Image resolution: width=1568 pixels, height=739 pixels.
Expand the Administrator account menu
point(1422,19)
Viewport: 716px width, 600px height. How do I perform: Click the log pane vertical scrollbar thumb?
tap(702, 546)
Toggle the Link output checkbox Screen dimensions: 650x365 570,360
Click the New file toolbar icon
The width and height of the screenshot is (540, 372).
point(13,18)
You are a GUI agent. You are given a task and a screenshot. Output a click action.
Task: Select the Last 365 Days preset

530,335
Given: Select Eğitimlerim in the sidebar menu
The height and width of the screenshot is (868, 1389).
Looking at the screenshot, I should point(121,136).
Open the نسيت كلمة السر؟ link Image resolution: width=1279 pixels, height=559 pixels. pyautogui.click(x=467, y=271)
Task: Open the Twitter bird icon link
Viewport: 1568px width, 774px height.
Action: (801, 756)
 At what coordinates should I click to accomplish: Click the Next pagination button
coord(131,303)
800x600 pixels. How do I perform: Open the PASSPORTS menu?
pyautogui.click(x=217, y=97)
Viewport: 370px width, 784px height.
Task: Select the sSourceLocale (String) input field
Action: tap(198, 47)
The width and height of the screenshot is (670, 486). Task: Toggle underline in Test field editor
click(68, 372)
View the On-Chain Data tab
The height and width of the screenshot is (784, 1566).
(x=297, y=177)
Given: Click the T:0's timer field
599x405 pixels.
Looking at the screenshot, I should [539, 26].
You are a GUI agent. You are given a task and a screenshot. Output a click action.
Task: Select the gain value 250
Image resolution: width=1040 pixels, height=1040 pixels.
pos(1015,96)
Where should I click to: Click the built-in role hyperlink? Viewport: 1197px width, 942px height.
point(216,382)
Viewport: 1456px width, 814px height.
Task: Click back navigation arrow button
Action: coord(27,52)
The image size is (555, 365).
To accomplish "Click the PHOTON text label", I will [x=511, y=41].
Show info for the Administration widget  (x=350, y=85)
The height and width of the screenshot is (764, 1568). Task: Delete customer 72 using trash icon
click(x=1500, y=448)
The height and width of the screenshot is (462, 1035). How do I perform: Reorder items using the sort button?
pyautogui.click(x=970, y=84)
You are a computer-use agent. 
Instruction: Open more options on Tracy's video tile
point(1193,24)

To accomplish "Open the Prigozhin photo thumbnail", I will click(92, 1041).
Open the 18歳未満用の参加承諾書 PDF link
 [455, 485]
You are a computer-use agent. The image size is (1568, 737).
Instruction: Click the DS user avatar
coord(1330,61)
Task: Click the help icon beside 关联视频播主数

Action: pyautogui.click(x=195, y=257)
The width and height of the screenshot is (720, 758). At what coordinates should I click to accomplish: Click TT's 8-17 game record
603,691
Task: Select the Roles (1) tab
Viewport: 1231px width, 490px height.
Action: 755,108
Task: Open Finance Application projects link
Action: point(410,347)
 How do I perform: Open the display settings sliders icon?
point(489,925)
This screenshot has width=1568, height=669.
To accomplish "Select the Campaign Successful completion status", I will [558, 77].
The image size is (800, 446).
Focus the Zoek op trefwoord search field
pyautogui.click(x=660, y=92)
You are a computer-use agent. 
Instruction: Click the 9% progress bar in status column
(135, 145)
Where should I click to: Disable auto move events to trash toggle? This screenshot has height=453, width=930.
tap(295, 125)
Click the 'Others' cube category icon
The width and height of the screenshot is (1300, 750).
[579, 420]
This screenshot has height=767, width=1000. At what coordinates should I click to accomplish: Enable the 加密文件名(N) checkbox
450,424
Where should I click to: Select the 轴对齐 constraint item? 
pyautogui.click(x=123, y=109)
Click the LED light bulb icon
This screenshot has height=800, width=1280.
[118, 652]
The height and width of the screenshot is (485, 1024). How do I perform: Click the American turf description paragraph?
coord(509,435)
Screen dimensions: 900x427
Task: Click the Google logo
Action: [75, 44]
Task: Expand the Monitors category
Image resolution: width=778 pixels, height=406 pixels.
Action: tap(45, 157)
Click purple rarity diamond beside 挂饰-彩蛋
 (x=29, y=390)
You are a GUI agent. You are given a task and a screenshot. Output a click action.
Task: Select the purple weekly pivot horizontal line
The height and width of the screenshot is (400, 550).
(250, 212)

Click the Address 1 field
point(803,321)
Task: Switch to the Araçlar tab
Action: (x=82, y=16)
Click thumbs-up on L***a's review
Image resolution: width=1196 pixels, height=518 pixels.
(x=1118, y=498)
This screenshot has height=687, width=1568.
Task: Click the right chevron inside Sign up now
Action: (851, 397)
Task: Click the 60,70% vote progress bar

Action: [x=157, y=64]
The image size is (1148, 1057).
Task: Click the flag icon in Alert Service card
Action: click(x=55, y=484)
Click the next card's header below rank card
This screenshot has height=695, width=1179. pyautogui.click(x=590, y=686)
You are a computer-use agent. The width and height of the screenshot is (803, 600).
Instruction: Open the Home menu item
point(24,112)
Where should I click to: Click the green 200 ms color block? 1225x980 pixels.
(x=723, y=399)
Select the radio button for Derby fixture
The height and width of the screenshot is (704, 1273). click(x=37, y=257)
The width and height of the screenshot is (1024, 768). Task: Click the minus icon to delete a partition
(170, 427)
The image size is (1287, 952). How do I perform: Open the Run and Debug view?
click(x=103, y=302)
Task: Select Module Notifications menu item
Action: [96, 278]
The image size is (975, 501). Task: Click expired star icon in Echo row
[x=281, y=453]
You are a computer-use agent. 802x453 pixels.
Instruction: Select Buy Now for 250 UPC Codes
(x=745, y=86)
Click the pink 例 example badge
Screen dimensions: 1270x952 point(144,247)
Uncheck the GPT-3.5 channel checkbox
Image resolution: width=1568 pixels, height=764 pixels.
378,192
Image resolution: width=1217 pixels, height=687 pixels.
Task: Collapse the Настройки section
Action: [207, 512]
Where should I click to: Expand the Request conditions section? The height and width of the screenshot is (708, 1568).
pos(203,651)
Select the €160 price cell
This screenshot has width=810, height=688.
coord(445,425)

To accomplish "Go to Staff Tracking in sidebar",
----------------
What is needed -
From the records above, quote only the lines running from the line with "Click the pink 例 example badge" to the line with "Select the €160 price cell", both lines included.

Solution to the problem -
Click the pink 例 example badge
Screen dimensions: 1270x952 point(144,247)
Uncheck the GPT-3.5 channel checkbox
Image resolution: width=1568 pixels, height=764 pixels.
378,192
Image resolution: width=1217 pixels, height=687 pixels.
Task: Collapse the Настройки section
Action: [207, 512]
Where should I click to: Expand the Request conditions section? The height and width of the screenshot is (708, 1568).
pos(203,651)
Select the €160 price cell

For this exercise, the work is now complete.